TASK DETAILS -
Output exactly the lines that run from the top of the entries to the line holding "2018-04-15 17:59:36 (853, 472)", including both of those lines.

Dataset entries -

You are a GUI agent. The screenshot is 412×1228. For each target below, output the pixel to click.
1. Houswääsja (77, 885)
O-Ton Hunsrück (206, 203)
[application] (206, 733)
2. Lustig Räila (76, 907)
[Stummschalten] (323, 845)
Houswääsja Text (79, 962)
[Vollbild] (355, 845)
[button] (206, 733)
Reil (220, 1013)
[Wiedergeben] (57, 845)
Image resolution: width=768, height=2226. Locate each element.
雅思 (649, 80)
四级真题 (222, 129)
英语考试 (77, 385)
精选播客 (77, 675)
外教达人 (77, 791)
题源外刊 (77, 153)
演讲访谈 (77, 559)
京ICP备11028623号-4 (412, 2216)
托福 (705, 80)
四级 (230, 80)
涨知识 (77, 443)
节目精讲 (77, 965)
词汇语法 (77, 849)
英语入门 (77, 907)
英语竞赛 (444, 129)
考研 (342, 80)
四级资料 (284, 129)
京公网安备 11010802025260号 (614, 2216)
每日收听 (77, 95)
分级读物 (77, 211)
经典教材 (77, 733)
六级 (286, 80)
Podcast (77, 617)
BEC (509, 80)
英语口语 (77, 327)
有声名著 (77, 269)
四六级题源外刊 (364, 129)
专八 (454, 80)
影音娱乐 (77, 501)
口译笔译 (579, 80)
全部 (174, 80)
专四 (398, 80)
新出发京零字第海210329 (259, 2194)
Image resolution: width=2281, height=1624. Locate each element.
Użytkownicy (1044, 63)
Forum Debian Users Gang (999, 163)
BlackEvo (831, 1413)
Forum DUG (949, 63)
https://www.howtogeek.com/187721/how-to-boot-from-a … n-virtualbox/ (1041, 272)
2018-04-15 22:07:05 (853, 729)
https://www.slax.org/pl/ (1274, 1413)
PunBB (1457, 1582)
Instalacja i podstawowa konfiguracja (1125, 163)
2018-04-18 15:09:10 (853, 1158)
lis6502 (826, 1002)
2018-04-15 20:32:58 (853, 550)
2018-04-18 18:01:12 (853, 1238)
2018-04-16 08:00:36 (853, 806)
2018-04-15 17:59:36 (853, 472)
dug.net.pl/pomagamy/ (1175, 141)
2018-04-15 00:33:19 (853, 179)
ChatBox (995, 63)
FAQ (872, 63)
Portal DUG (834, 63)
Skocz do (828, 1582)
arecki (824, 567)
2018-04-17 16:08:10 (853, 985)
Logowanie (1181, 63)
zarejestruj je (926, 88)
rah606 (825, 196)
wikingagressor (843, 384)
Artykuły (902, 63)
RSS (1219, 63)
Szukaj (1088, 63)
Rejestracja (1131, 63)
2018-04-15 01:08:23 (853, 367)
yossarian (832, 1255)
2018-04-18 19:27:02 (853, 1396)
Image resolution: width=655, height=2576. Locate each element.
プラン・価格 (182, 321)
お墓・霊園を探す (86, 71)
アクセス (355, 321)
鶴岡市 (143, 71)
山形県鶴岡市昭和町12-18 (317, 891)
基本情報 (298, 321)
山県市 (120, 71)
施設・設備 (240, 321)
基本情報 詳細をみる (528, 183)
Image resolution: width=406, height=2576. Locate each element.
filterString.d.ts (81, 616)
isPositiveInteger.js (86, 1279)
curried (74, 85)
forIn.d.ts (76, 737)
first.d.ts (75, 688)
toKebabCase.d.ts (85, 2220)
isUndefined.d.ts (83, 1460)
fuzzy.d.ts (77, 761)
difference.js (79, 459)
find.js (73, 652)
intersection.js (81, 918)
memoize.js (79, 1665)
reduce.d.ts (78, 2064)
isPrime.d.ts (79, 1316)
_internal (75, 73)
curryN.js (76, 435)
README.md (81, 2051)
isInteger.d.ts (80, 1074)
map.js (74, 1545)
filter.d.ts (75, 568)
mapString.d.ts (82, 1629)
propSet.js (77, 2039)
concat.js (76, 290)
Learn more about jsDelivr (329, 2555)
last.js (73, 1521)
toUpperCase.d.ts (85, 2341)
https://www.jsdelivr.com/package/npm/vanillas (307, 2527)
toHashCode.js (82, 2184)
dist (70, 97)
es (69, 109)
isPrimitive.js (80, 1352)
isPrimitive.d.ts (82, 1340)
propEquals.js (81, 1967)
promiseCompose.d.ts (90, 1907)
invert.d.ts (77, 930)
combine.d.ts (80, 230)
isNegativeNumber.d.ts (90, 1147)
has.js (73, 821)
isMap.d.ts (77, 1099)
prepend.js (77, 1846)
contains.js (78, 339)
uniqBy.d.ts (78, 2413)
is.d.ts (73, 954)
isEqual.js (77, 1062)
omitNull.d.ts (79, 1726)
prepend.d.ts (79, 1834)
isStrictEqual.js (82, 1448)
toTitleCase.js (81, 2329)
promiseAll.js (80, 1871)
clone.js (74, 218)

SOLUTION BELOW -
You are a GUI agent. The screenshot is 412×1228. For each target below, output the pixel to click.
1. Houswääsja (77, 885)
O-Ton Hunsrück (206, 203)
[application] (206, 733)
2. Lustig Räila (76, 907)
[Stummschalten] (323, 845)
Houswääsja Text (79, 962)
[Vollbild] (355, 845)
[button] (206, 733)
Reil (220, 1013)
[Wiedergeben] (57, 845)
Image resolution: width=768, height=2226. Locate each element.
雅思 (649, 80)
四级真题 (222, 129)
英语考试 (77, 385)
精选播客 (77, 675)
外教达人 (77, 791)
题源外刊 (77, 153)
演讲访谈 (77, 559)
京ICP备11028623号-4 (412, 2216)
托福 (705, 80)
四级 (230, 80)
涨知识 (77, 443)
节目精讲 (77, 965)
词汇语法 (77, 849)
英语入门 (77, 907)
英语竞赛 (444, 129)
考研 (342, 80)
四级资料 (284, 129)
京公网安备 11010802025260号 (614, 2216)
每日收听 (77, 95)
分级读物 (77, 211)
经典教材 (77, 733)
六级 (286, 80)
Podcast (77, 617)
BEC (509, 80)
英语口语 (77, 327)
有声名著 (77, 269)
四六级题源外刊 (364, 129)
专八 (454, 80)
影音娱乐 (77, 501)
口译笔译 (579, 80)
全部 (174, 80)
专四 (398, 80)
新出发京零字第海210329 (259, 2194)
Image resolution: width=2281, height=1624. Locate each element.
Użytkownicy (1044, 63)
Forum Debian Users Gang (999, 163)
BlackEvo (831, 1413)
Forum DUG (949, 63)
https://www.howtogeek.com/187721/how-to-boot-from-a … n-virtualbox/ (1041, 272)
2018-04-15 22:07:05 (853, 729)
https://www.slax.org/pl/ (1274, 1413)
PunBB (1457, 1582)
Instalacja i podstawowa konfiguracja (1125, 163)
2018-04-18 15:09:10 (853, 1158)
lis6502 (826, 1002)
2018-04-15 20:32:58 (853, 550)
2018-04-18 18:01:12 (853, 1238)
2018-04-16 08:00:36 (853, 806)
2018-04-15 17:59:36 (853, 472)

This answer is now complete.